── Data to process ──
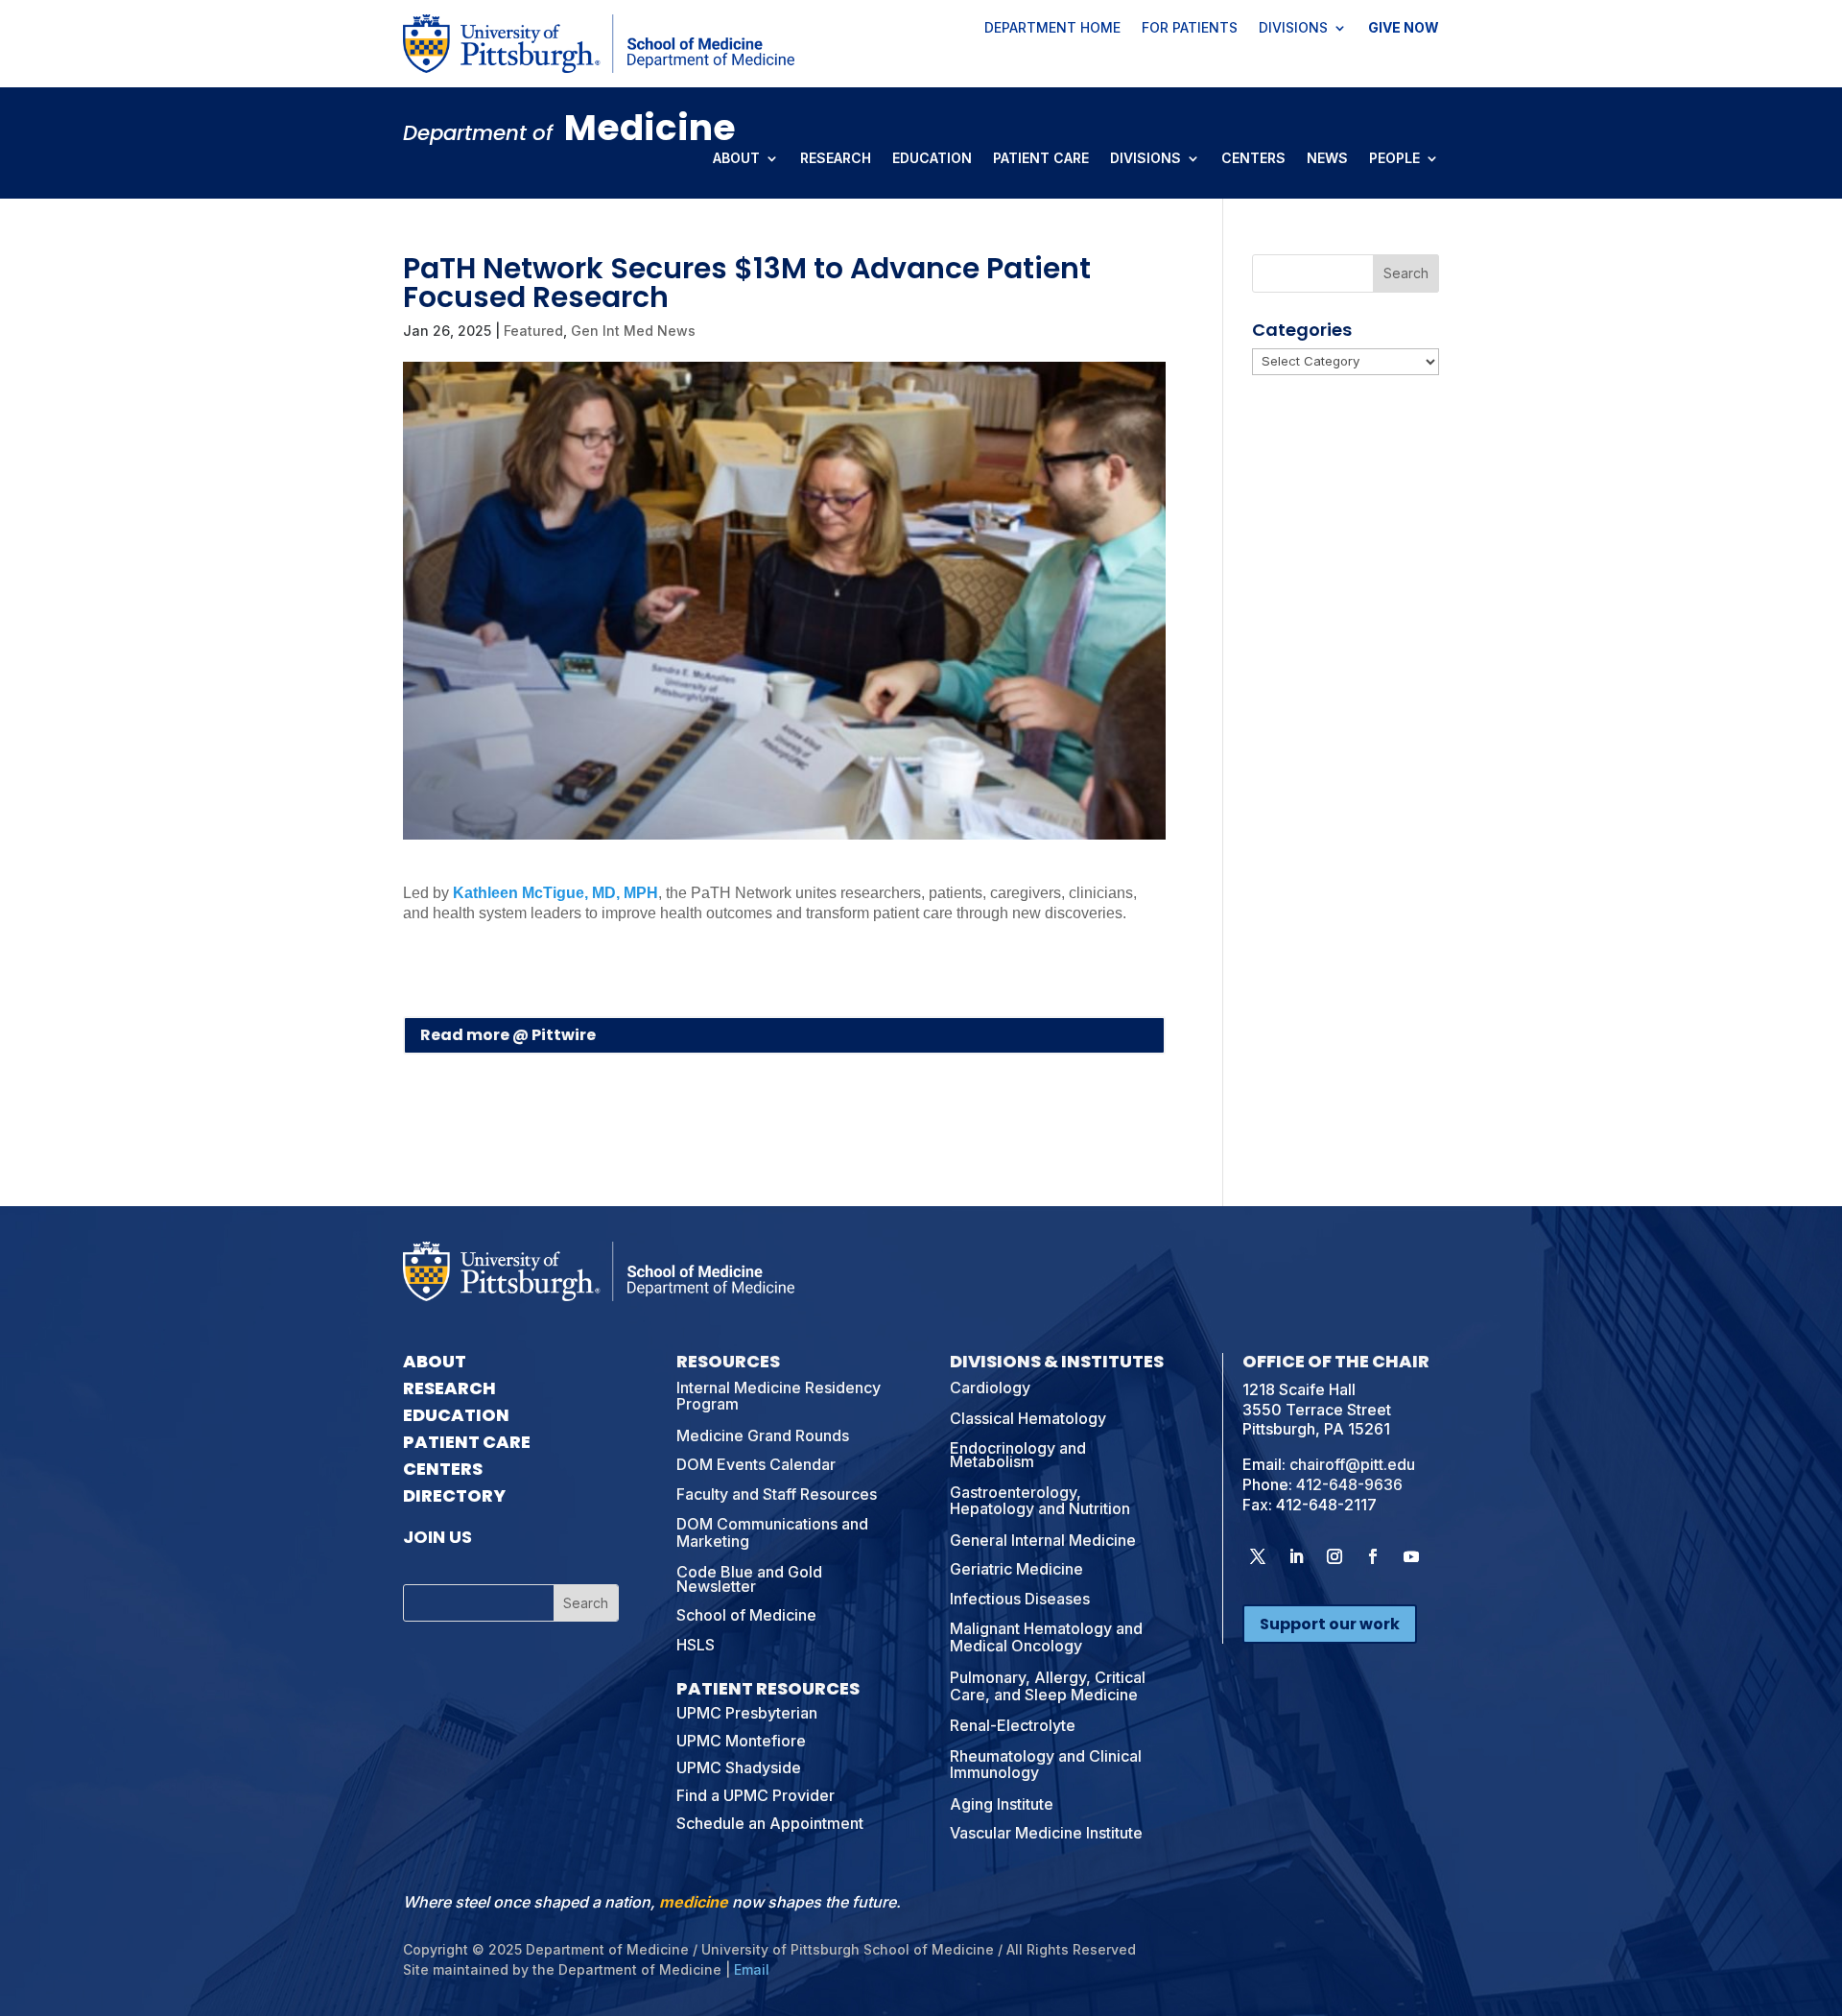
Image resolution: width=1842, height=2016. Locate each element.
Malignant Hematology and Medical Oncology (1046, 1637)
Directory (454, 1495)
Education (932, 159)
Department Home (1052, 29)
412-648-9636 (1349, 1484)
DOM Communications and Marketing (772, 1532)
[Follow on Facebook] (1373, 1556)
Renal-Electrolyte (1012, 1725)
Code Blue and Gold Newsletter (749, 1578)
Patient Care (1041, 159)
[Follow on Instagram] (1334, 1556)
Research (835, 159)
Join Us (437, 1537)
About (736, 159)
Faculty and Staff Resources (776, 1494)
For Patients (1190, 29)
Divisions (1293, 29)
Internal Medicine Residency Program (778, 1396)
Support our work (1330, 1624)
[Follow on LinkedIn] (1296, 1556)
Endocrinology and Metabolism (1018, 1454)
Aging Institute (1001, 1804)
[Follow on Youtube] (1411, 1556)
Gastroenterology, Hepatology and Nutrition (1040, 1500)
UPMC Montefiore (741, 1740)
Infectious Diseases (1020, 1598)
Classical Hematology (1028, 1418)
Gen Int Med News (633, 330)
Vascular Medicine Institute (1046, 1832)
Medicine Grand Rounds (762, 1435)
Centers (1253, 159)
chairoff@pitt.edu (1352, 1464)
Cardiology (990, 1387)
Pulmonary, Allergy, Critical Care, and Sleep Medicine (1047, 1686)
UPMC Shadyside (738, 1767)
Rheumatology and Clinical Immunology (1046, 1764)
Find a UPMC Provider (755, 1795)
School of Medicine (746, 1615)
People (1394, 159)
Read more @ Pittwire (508, 1035)
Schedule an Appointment (769, 1823)
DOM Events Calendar (756, 1464)
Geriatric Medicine (1016, 1568)
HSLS (695, 1644)
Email (751, 1969)
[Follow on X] (1257, 1556)
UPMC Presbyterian (746, 1712)
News (1327, 159)
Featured (533, 330)
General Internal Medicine (1043, 1540)
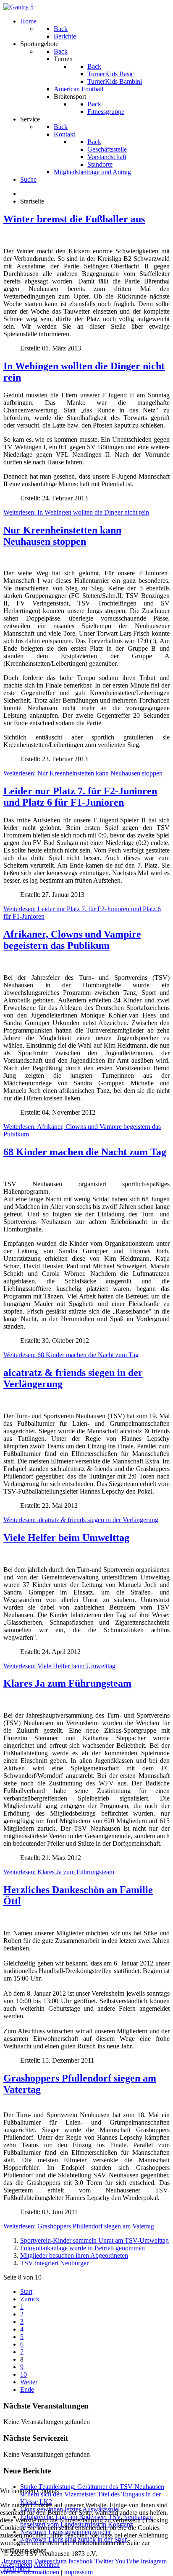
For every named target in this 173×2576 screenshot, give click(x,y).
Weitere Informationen (29, 2572)
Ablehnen (47, 2564)
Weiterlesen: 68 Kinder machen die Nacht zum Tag (71, 1354)
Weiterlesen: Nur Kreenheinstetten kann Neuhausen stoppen (83, 773)
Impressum (78, 2572)
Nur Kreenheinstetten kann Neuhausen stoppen (62, 536)
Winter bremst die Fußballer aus (74, 219)
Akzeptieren (16, 2564)
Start (26, 2291)
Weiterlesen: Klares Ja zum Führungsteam (58, 1871)
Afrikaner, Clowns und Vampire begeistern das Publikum (72, 940)
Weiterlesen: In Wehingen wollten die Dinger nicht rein (76, 512)
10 (23, 2374)
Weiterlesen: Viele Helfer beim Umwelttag (59, 1665)
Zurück (29, 2299)
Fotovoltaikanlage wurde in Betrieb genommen (82, 2247)
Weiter (28, 2381)
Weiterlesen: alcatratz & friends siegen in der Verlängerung (80, 1519)
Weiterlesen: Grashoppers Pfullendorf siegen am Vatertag (78, 2226)
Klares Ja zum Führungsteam (67, 1683)
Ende (27, 2389)
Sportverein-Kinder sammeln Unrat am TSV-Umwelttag (94, 2240)
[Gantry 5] (18, 6)
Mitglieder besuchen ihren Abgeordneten (74, 2255)
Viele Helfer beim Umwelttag (66, 1537)
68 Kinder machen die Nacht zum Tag (84, 1151)
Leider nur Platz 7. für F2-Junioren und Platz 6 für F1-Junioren (80, 797)
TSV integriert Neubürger (54, 2263)
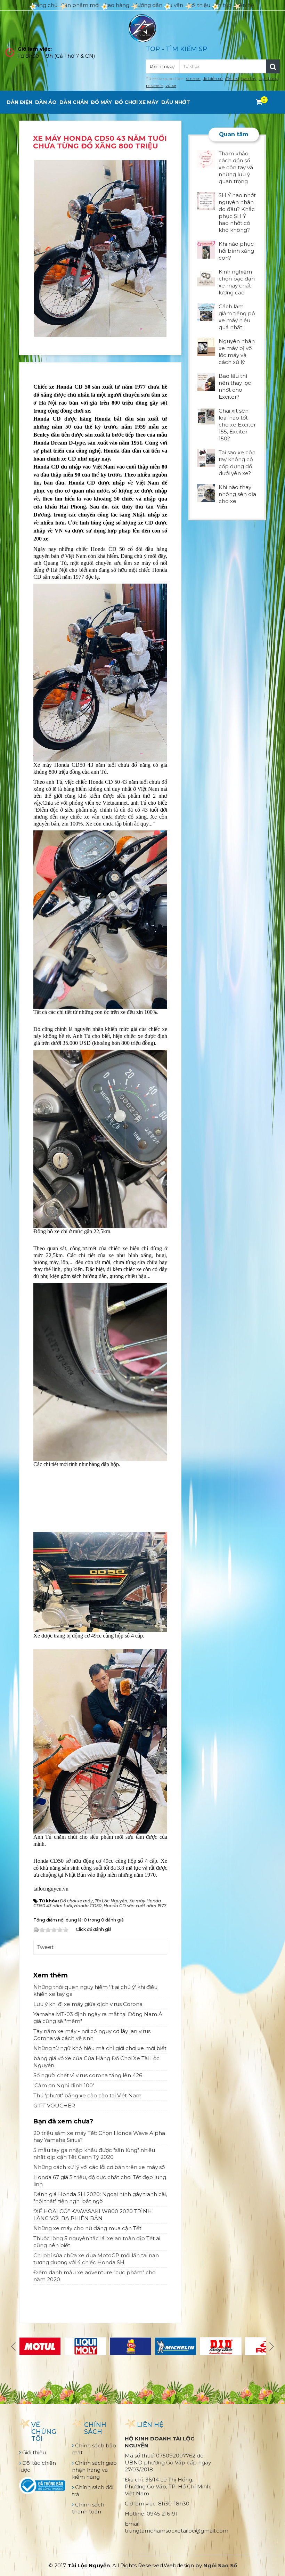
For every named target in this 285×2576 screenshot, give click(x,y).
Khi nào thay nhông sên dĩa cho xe (237, 494)
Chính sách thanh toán (88, 2508)
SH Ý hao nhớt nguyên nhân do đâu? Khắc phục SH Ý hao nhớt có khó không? (237, 212)
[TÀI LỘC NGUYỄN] (142, 27)
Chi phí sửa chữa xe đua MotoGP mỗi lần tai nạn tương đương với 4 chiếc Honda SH (96, 2259)
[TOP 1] (130, 2346)
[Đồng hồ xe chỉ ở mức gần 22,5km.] (100, 1138)
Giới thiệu (198, 5)
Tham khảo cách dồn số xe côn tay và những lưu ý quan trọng (236, 167)
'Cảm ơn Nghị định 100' (63, 2085)
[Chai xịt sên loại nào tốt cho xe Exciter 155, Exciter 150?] (206, 416)
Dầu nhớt (175, 102)
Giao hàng (116, 5)
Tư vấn (174, 5)
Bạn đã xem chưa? (63, 2121)
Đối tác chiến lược (37, 2466)
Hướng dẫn (147, 5)
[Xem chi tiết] (259, 102)
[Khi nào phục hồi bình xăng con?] (206, 249)
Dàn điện (19, 102)
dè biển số (213, 78)
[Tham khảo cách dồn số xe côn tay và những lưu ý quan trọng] (206, 158)
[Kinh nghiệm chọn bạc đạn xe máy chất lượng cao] (206, 277)
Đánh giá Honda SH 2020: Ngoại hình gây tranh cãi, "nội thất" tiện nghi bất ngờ (100, 2197)
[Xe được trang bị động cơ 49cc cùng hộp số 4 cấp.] (100, 1581)
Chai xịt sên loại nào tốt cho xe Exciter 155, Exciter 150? (237, 424)
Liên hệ (244, 5)
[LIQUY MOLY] (85, 2346)
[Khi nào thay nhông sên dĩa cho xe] (206, 492)
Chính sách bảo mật (94, 2449)
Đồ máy (101, 102)
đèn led (232, 78)
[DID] (220, 2346)
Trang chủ (44, 5)
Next (270, 2346)
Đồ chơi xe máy (136, 102)
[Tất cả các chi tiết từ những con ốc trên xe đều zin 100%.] (100, 919)
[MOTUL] (39, 2346)
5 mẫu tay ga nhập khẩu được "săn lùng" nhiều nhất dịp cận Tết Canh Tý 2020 (94, 2153)
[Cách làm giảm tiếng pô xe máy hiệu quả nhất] (206, 311)
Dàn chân (73, 102)
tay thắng (269, 78)
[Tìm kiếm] (273, 66)
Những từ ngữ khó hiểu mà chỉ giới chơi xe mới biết (99, 2048)
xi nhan (193, 78)
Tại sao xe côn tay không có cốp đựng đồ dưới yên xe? (237, 463)
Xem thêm (50, 1975)
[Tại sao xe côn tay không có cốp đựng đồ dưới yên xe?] (206, 457)
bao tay (248, 78)
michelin (154, 85)
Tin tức (222, 5)
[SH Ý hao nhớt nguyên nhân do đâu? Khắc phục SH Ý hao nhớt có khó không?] (206, 200)
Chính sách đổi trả (92, 2490)
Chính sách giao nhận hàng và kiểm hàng (94, 2470)
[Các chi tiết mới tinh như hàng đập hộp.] (100, 1371)
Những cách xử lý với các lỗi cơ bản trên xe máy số (99, 2167)
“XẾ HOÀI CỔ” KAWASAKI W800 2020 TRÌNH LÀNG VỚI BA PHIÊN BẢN (92, 2214)
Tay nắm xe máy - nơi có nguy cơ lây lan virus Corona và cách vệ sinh (91, 2034)
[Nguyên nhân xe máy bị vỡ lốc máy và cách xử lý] (206, 346)
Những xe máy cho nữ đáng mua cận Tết (87, 2228)
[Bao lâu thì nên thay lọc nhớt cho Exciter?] (206, 381)
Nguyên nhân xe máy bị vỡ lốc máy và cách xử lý (237, 351)
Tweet (45, 1947)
───
• [Exercise]: Look back over the material above and state how many lines hold the word "Internal". Write the number and nothing else.

• [Task answer]: 2